COMPITI DA SVOLGERE =
a) Le tre affermazioni seguenti concordano con il testo sui gig worker italiani? (i) Milano è la città con il maggior numero di intervistati. (ii) Nel 2017 la laurea di secondo livello era il titolo di studio più rappresentativo. (iii) Rispetto al 2017 è aumentata la quota di chi ha lavorato almeno una volta nell'ultimo anno tramite le piattaforme digitali. Per ognuna rispondi sì o no e cita alla lettera le parole del testo che lo stabiliscono.
b) Riprendi il testo sul report dedicato ai gig worker italiani e proseguilo a partire dalla sua ultima frase.

┌─ TESTO DEL DOCUMENTO

Dopo due anni pubblichiamo un nuovo report del nostro osservatorio sulla gig economy in Italia.

Molti risultati confermano le risposte del 2017 ma non manca qualche sorpresa.

Ecco i numeri della nostra indagine qualitativa sulle condizioni di lavoro dei lavoratori italiani delle piattaforme digitali.

L’identikit dei gig worker italiani

I gig worker italiani sono principalmente uomini (73,6%) e sono perlopiù giovani (18-34 anni, 53%) ma con una quota in crescita di over 50 (16%) rispetto ai risultati del 2017. Cresce, seppur di poco la fascia di età 35-50 anni: rappresentano il 31% dei rispondenti. Lavorano principalmente al Nord (59%) e al Sud (22%). Quest’ultimo è un dato che capovolge il risultato del 2017, quando il Centro rappresentava il 33% (oggi è al 18%) e si piazzava al secondo posto.

La città con più intervistati è Milano, segue Roma. Mentre per le altre città degli intervistati si va da Trento fino a Catania, passando, solo per citare le principali, da Bologna, Firenze, Catanzaro, Foggia e Sassari.

La licenza media superiore (32%) è il titolo di studio più frequente tra gli intervistati. Segue di poco la laurea di primo livello (30%) e quella di secondo livello (20%) che nel 2017 era invece il titolo di studio più rappresentativo col 31%. Al terzo posto troviamo il master o i corsi post-laurea (10%). In coda la licenza media inferiore (6%) e la scuola elementare (2%).

Le esperienze di lavoro passate dei gig worker

In aggiunta ai lavori del precedente report, fanno parte della lista anche il sociologo, il lavoro nei call center, il pubblicitario, la babysitter, lo stock trader, il magazziniere, il cameriere, l’operatore socio sanitario, il responsabile marketing e la copywriter. Come si può facilmente intendere il lavoro su piattaforme digitali attira persone dalle qualifiche e dalle esperienze lavorative più disparate.

Le piattaforme di lavoro online utilizzate

Se da un lato si confermano le piattaforme del food delivery (da Deliveroo a Glovo, da Uber Eats alla scomparsa Foodora, passando per Just Eat), aumentano le presenze dei lavoratori del cosiddetto crowd working: sono diverse le esperienze di lavoro svolte su ClixSense, Rainforest, Neobux, Odesk, Melascrivi giusto per citarne alcuni. È interessante anche la citazione delle piattaforme digitali italiane Be My Eye e Joebee.

Il lavoro sulle piattaforme digitali

Rispetto al 2017, il quadro del lavoro svolto sulle piattaforme è più complesso. Mentre aumenta la percentuale di chi lavora attualmente su una o più piattaforme (passando dal 25% di due anni fa al 37%), diminuisce in maniera significativa la presenza di persone che hanno lavorato almeno una volta nell’ultimo anno tramite le piattaforme digitali (si va dal 60% del 2017 al 33% di oggi).

Il suddetto calo viene suddiviso in linea generale tra chi ha lavorato almeno una volta a settimana (3,7%), chi almeno una volta al mese (7,4%), chi almeno una volta negli ultimi due anni (7,4%) e una percentuale interessante è data da coloro che vorrebbero invece lavorare sulle piattaforme digitali (11%).

└─
┌─ MATERIALE FORNITO

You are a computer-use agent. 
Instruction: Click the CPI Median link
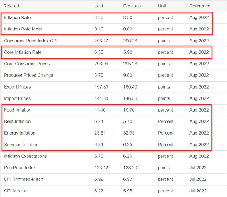(16, 191)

└─

RISPOSTE AI COMPITI =
a)
(i) Sì: "La città con più intervistati è Milano"
(ii) Sì: "che nel 2017 era invece il titolo di studio più rappresentativo col 31%"
(iii) No: "si va dal 60% del 2017 al 33% di oggi"

b)
Tra le attività svolte troviamo ovviamente la consegna a domicilio, ma anche lo sviluppo web, le traduzioni, la compilazione di sondaggi online, attività di grafica, data entry, la visualizzazione di annunci dietro compenso e la navigazione online, ricerca di informazioni online e il confronto di informazioni e altri micro compiti (task) da crowd working.

Orari e retribuzione della gig economy in Italia

Anche in questo caso troviamo delle variazioni rispetto ai dati del 2017: si abbassa la percentuale di persone che lavora fino a 2 ore al giorno (passando dal 50% di due anni fa al 30,9%) e aumentano i rispondenti che dichiarano di lavorare da 2 a 4 ore al giorno (29,1%) e soprattutto quelli che lavorano più di 4 ore al giorno (dal 25% del 2017 al 40% di quest’anno).

Rimane invece in pratica invariata la percentuale di intervistati che guadagnano fino a 5mila euro all’anno (75% rispetto al 74% del 2017). Si frammenta invece la percentuale di chi guadagna più di 5mila euro annui: il 9,6% guadagna da 5 a 10mila euro annui; il 7,7% guadagna da 10mila a 15mila euro all’anno; la stessa percentuale vale per chi va oltre i 15mila euro annui. Nel 2017 quest’ultima cifra era più che raddoppiata col 16%.

Questo conferma ancora di più, rispetto al 2017, la dinamica del “winner takes all” della gig economy: ovvero da una parte i tanti lavoratori che guadagnano poco e dall’altro le poche “star” che riescono a fare dei guadagni importanti.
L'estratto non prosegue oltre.